A primer on the role of the customer in a free market might seem more appropriate in a Marketing 101 class than as the topic of a newspaper column, but there is a problem that has reached critical proportions in San Diego’s office leasing market.

Many building owners and property managers have forgotten or chosen to ignore the very reason they exist — to treat their tenants as the valuable customers they are. As in any business, it is the tenant who is the customer driving the market, not the landlord.

Sadly, we find the exact opposite situation in today’s San Diego office market, where too many landlords are treating thousands of San Diego businesses and organizations that lease office space as hired help and worse.
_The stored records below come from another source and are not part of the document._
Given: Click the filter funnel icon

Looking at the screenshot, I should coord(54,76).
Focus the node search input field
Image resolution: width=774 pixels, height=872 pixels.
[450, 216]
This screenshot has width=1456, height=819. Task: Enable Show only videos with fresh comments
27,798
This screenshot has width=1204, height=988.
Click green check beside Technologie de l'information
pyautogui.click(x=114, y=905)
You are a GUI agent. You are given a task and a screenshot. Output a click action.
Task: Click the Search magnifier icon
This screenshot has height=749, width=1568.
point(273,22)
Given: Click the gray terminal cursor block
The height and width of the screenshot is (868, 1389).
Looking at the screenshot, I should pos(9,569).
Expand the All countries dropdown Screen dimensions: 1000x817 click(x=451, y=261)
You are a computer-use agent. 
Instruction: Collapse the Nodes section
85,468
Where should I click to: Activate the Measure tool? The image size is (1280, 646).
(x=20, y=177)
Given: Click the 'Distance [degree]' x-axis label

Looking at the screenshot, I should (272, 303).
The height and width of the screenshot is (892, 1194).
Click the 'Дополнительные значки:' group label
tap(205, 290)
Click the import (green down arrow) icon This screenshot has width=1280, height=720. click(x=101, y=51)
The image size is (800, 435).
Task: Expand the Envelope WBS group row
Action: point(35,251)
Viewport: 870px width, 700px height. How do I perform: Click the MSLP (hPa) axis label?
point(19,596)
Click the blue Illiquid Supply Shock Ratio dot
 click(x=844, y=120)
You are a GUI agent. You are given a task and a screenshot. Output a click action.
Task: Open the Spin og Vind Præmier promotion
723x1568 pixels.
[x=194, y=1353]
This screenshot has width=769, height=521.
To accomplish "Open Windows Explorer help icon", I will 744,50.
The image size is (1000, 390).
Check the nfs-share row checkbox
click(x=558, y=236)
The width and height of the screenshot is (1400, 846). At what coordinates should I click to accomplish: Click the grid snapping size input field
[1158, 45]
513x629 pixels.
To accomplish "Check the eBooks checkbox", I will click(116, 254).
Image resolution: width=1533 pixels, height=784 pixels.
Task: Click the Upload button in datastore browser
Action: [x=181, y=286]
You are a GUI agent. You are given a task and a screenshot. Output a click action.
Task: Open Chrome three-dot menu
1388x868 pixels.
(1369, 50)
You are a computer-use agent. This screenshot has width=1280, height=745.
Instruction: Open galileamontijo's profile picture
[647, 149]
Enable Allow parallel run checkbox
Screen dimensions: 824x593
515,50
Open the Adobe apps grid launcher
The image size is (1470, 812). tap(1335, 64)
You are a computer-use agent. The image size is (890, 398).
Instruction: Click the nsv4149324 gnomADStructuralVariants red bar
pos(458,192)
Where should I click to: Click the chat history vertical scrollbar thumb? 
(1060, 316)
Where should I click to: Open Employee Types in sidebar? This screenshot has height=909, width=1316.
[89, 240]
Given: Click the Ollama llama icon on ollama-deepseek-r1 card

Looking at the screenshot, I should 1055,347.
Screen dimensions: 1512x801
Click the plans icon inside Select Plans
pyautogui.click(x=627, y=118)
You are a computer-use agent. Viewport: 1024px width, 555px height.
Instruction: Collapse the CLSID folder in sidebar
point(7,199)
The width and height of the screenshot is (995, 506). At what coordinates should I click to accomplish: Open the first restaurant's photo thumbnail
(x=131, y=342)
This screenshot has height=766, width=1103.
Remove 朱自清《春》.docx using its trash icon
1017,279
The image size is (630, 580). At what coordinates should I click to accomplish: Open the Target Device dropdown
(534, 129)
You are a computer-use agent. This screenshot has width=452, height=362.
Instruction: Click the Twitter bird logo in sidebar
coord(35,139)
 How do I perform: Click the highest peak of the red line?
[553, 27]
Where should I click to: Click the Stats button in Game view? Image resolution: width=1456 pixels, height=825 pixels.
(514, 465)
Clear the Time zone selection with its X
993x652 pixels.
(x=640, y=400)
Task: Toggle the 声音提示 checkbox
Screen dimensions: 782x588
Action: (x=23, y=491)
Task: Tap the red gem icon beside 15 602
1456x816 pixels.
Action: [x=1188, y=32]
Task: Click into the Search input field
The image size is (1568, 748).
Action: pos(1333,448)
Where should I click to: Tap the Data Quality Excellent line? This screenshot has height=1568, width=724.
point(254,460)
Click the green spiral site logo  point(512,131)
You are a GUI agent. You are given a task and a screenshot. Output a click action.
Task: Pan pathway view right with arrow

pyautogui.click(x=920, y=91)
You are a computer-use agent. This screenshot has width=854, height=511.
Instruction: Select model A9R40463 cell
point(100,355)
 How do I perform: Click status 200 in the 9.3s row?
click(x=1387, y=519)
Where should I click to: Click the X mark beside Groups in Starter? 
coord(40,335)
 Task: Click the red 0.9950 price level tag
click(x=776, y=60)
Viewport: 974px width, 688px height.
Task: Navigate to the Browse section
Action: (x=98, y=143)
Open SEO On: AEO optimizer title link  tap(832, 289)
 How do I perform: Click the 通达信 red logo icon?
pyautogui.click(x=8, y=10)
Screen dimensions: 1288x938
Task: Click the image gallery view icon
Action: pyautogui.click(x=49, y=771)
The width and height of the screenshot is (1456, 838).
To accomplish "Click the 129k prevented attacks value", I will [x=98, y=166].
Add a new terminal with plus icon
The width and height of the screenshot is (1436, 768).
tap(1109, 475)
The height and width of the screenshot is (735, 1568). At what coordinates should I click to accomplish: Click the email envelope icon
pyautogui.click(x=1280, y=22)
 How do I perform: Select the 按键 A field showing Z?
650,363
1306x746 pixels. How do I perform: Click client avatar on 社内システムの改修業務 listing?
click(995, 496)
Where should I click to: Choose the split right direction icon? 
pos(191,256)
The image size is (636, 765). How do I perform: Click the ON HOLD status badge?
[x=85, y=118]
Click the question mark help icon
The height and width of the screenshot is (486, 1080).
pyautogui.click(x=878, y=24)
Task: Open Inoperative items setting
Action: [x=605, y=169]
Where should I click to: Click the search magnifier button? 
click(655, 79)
Office building owners need to return to the basics of serving their customers in order to preserve the prosperity that has characterized the market in recent years. Rather than fretting about upward interest rates and Wall Street’s disdain for investing in new office projects, building owners can help ensure a continuing strong office market for San Diego by concentrating on better serving their customers.

Space constraints prevent a complete accounting of all the abuses tenants suffer at the hands of many local building owners and managers, but a list of the more common ills can illustrate the problem:

Relocation rights.

In too many instances, unwary tenants have signed leases that allow landlords to relocate them if the space is needed for another user and to cancel the lease outright in the event the landlord cannot provide the impacted tenant with space elsewhere. Landlords who need to relocate a tenant should be required to pay for the tenant’s relocation costs and provide equal if not better space before requiring a tenant in good standing to move.

Operating expense charge-backs.

Again, there are far too many instances in which landlords are slipping baseball and football tickets, ski trips, wine and cigars into operating expenses that are charged back to lessees. Office leases should carefully specify the appropriate expenses that can be charged back to lessees in order to provide tenants with legal remedies in the event charge-backs are abused.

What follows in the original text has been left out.